Muscle Physiology, Cell Biology & Proteomics


Muscle Performance:  
(Jatin G. Burniston and David F. Goldspink)

Functional adaptations in the whole heart and individual skeletal muscles are measured using cardiac power (Figure 1) and oscillatory work loops (Figure 2) in response to:

  • ageing,
  • exercise interventions,
  • anabolic agents (e.g. b2-agonists) and,
  • exposure to excess hormones including; catecholamines, angiotensin II, aldosterone etc.

Mechanistic explanations for these adaptations in muscle function are sought at a cellular and molecular level.

 

Figure 1 – Cardiac function.

Real-time recordings of blood pressure and cardiac output at rest. Cardiac power output (CPO) is the product of mean arterial pressure (MAP) multiplied cardiac output and is expressed as watts (W) after multiplication with the conversion factor (2.22 x 10-3). The subjects reserve capacity (cardiac reserve) is calculated by subtracting CPO at rest from CPO at their VO2max.

Figure 2 – Skeletal muscle function.

Work loops progress in a counter-clockwise direction. Hence, positive deflection in position represents an increase in muscle length and ‘negative’ work consumed by the muscle. As the muscle contracts to the shortened position (negative deflection) positive power (work) is produced.

 



Muscle cell biology:

(Georgina M. Ellison, Jatin G. Burniston and David F. Goldspink)

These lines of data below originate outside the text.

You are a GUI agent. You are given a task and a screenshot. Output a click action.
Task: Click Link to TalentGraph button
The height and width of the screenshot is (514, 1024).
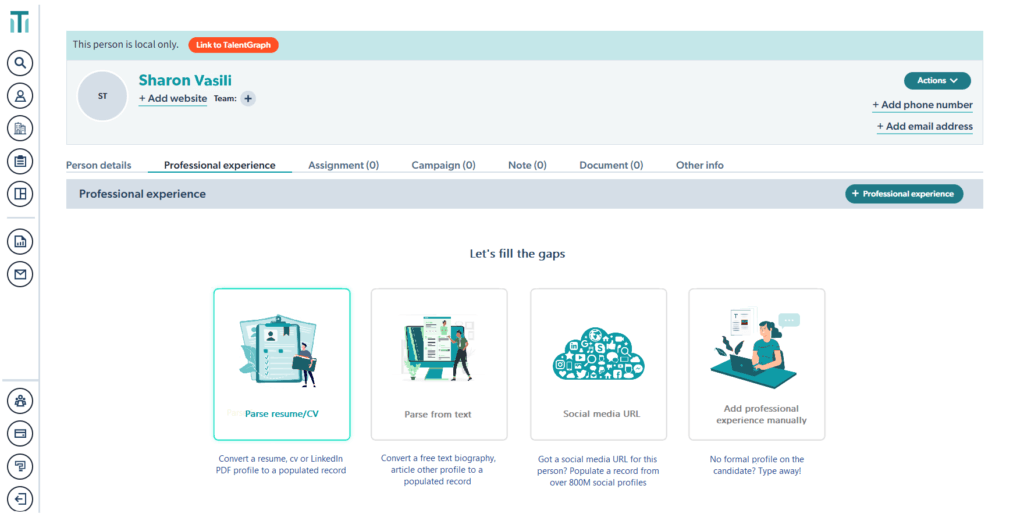233,45
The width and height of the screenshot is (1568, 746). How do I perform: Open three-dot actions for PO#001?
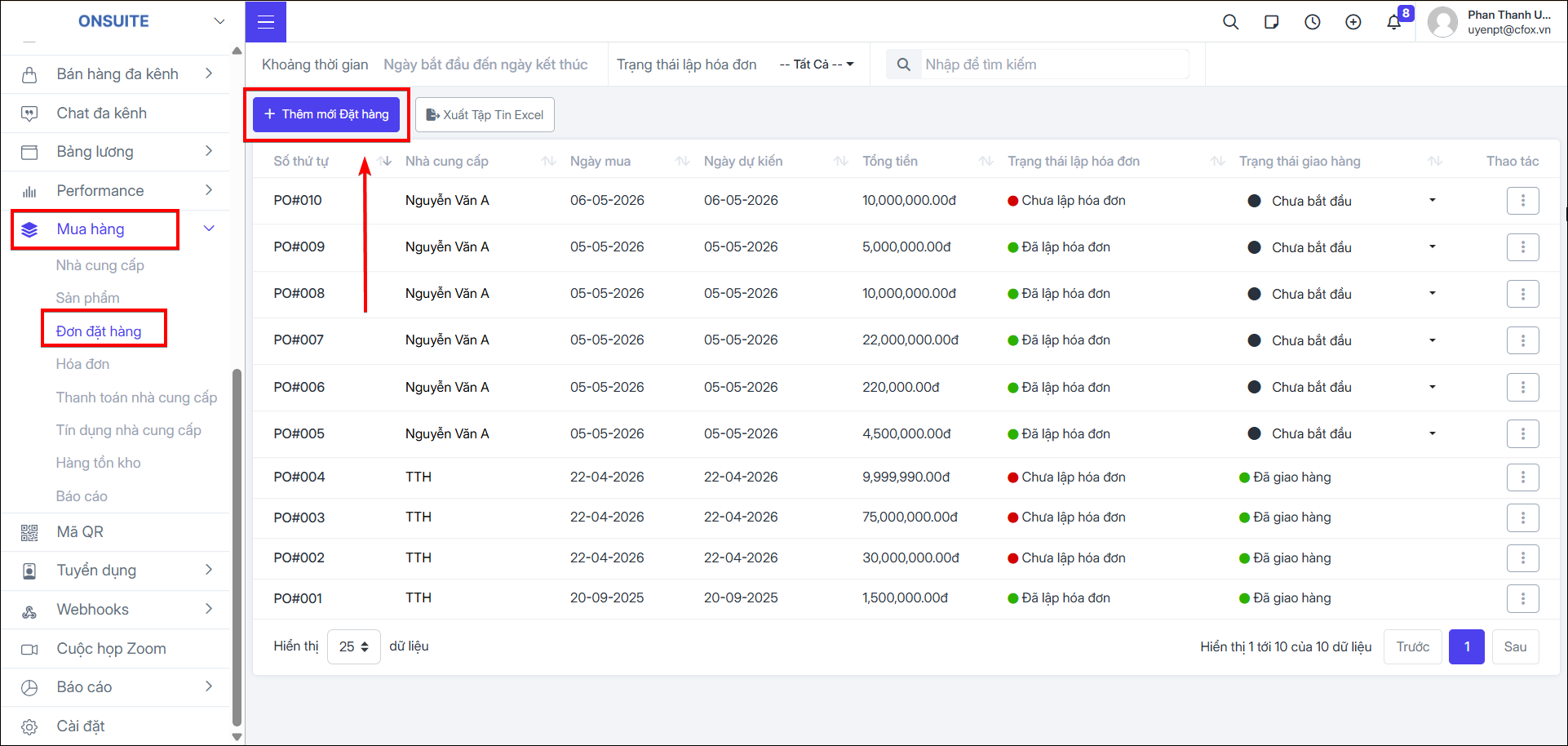1522,598
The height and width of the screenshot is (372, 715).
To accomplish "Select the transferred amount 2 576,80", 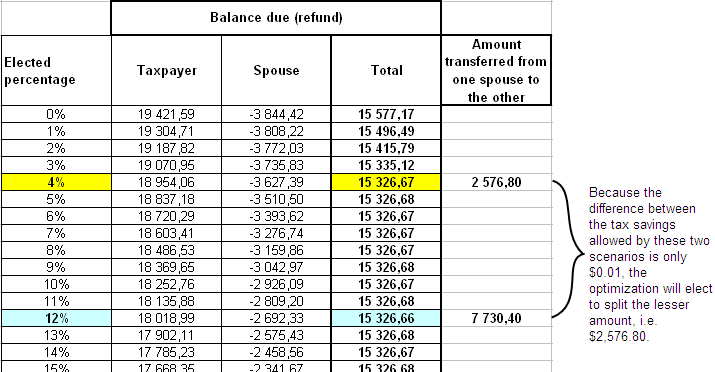I will tap(496, 182).
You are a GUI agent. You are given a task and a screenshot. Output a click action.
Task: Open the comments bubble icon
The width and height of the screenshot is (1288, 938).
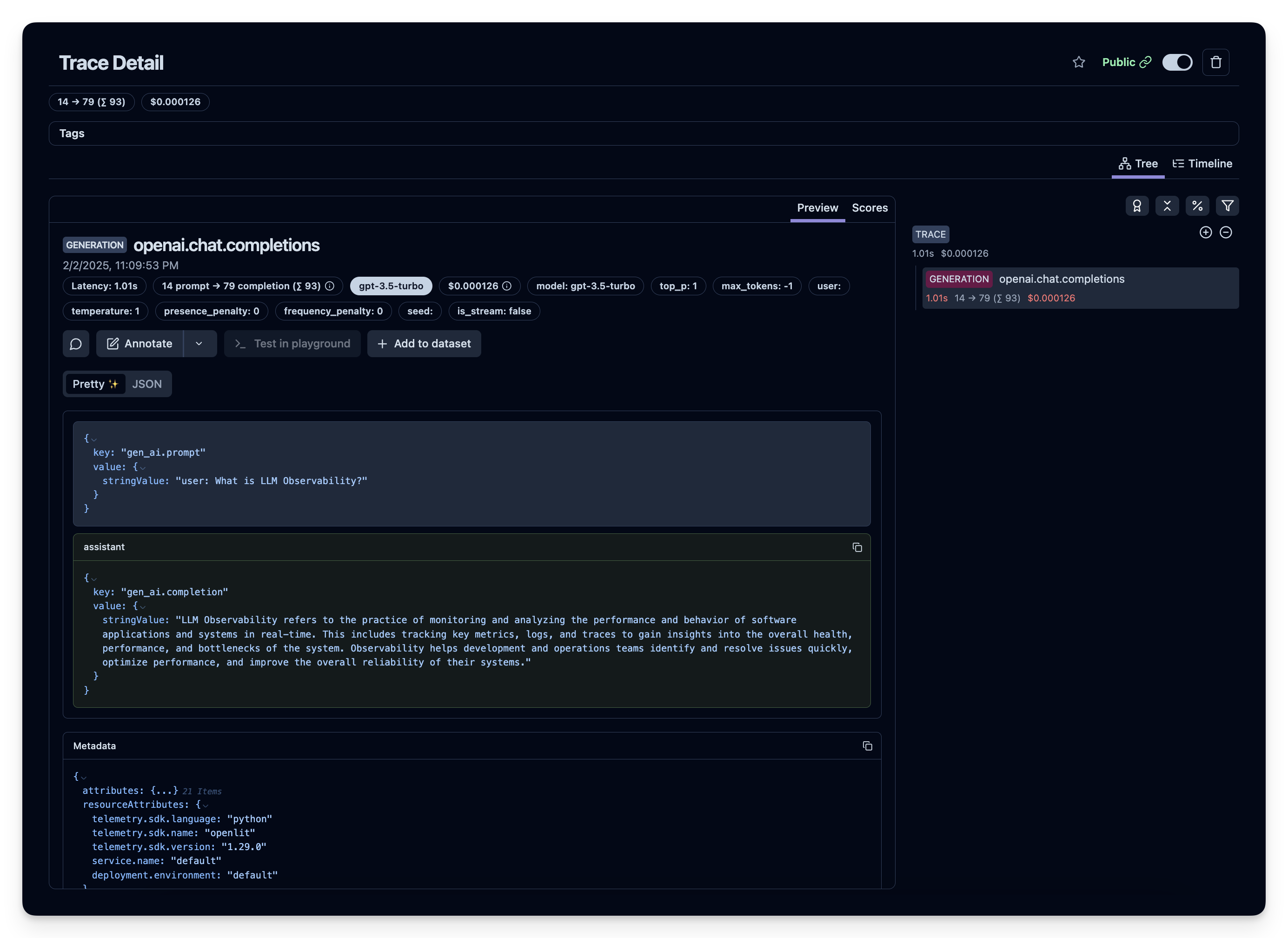click(x=76, y=344)
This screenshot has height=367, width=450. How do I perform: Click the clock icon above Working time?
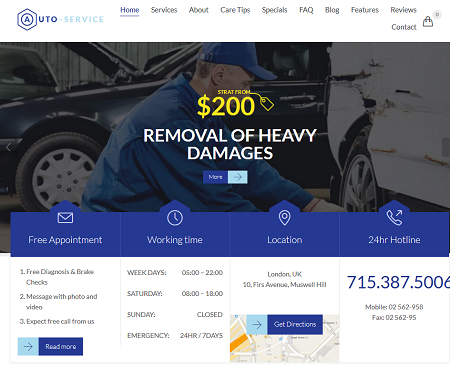coord(175,218)
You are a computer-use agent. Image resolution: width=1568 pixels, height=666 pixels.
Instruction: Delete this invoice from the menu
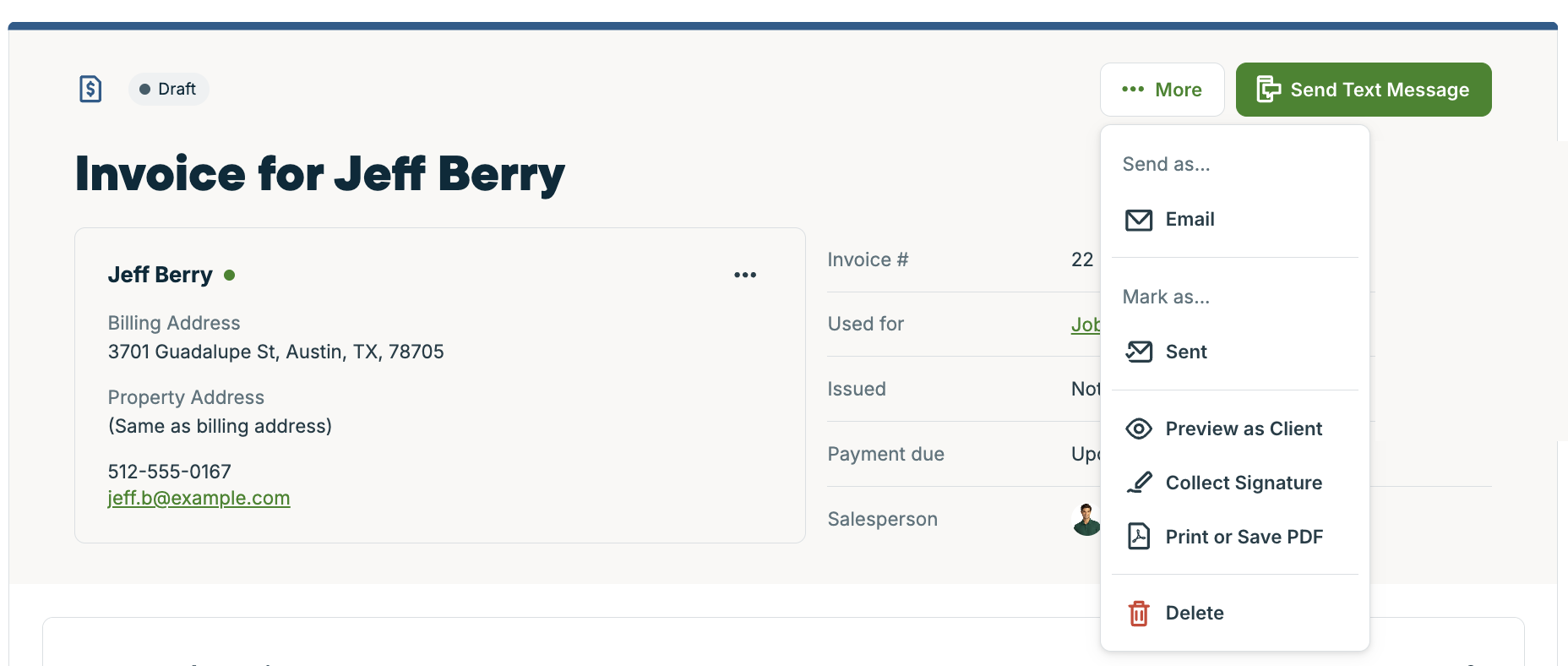tap(1195, 613)
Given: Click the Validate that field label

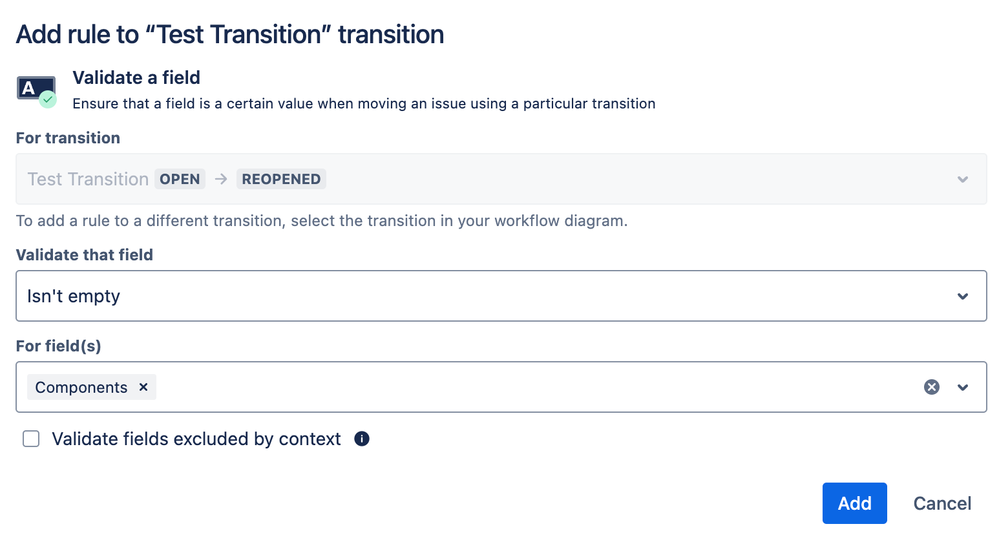Looking at the screenshot, I should tap(85, 255).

At the cellular level, we employ techniques of immunohistochemistry, morphometry, microscopy and image analysis to investigate the adaptive changes in the number, size, senescence, renewal (Figure 3) and death (Figure 4) of myocytes in samples of cardiac and skeletal muscle. This enables us to explain changes in whole muscle function.


Proteomics:

(Jatin G. Burniston)

Changes measured at the whole-muscle and cellular levels are investigated further using proteomics techniques. Data are integrated across each level, i.e. molecular, cellular, whole organ and organism, in order to determine which of the cellular and molecular adaptations best predict a particular change in function.

The Laboratory is equipped with a range of sophisticated proteomics instrumentation, including:
i) a matrix assisted laser desorption ionisation tandem time of flight (MALDI-ToF/ToF) mass spectrometer (Axima TOF2, Shimadzu Biotech),
ii) integrated high performance liquid chromatography system and AccuSpot robot (Shimadzu Biotech),
iii) Xcise digestion robot (Proteome Systems), and
iv) chemical inkjet printer (ChIP, Shimadzu Biotech).
The Laboratory is also equipped with basic items necessary for sample preparation and houses dedicated computing facilities that support image analysis such as Progenesis 100 % same-spot software (Nonlinear Dynamics) for 2D gels and the in-house Mascot server (Matrix Science) used to search mass spectrometry data against protein and genome databases.

A variety of gel-based and gel-free approaches are used to investigate the muscle proteome. For example, cytosolic proteins are routinely separated using two-dimensional gel electrophoresis (2DE; Figure 5).

 

 


Figure 5 – Separation of cytosolic protein fraction by 2DE.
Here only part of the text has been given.